» DATA SUPPLIED:
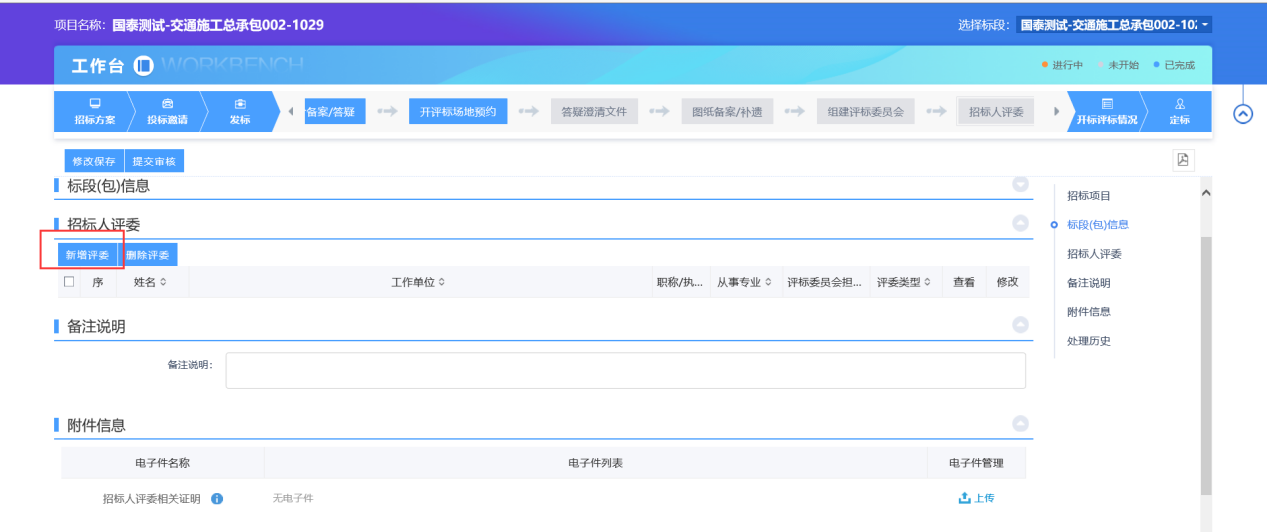Click the circular collapse arrow on right edge
Image resolution: width=1267 pixels, height=532 pixels.
(x=1243, y=114)
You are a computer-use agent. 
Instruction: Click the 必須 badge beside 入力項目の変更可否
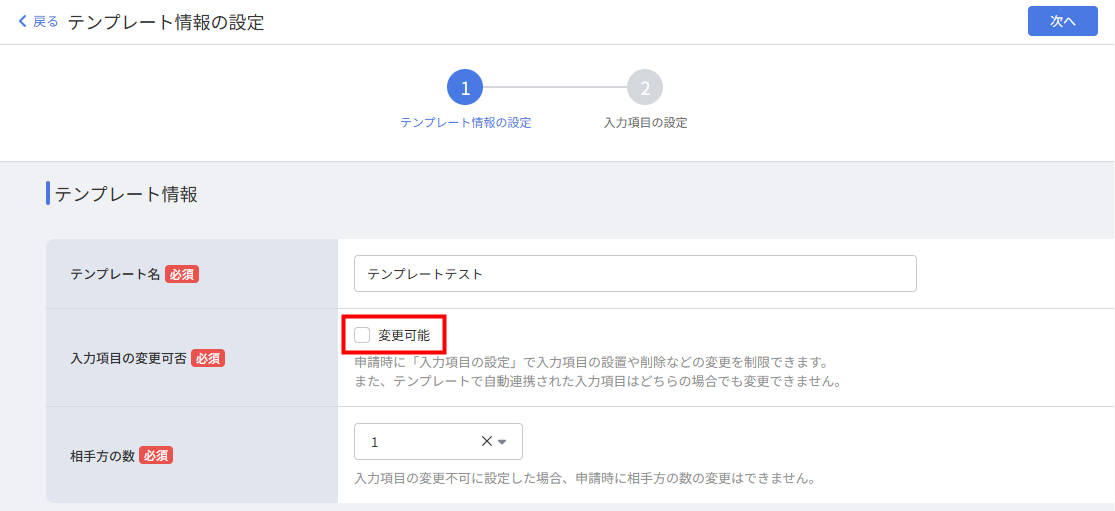coord(208,358)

» TRY IT: Print the lines from the line containing "You are a computer-use agent." through the last line of the listing, exactly as they stand, and leave any pictures out.

» EXPECTED ANSWER:
You are a computer-use agent. 
Instruction: Click the 必須 badge beside 入力項目の変更可否
coord(208,358)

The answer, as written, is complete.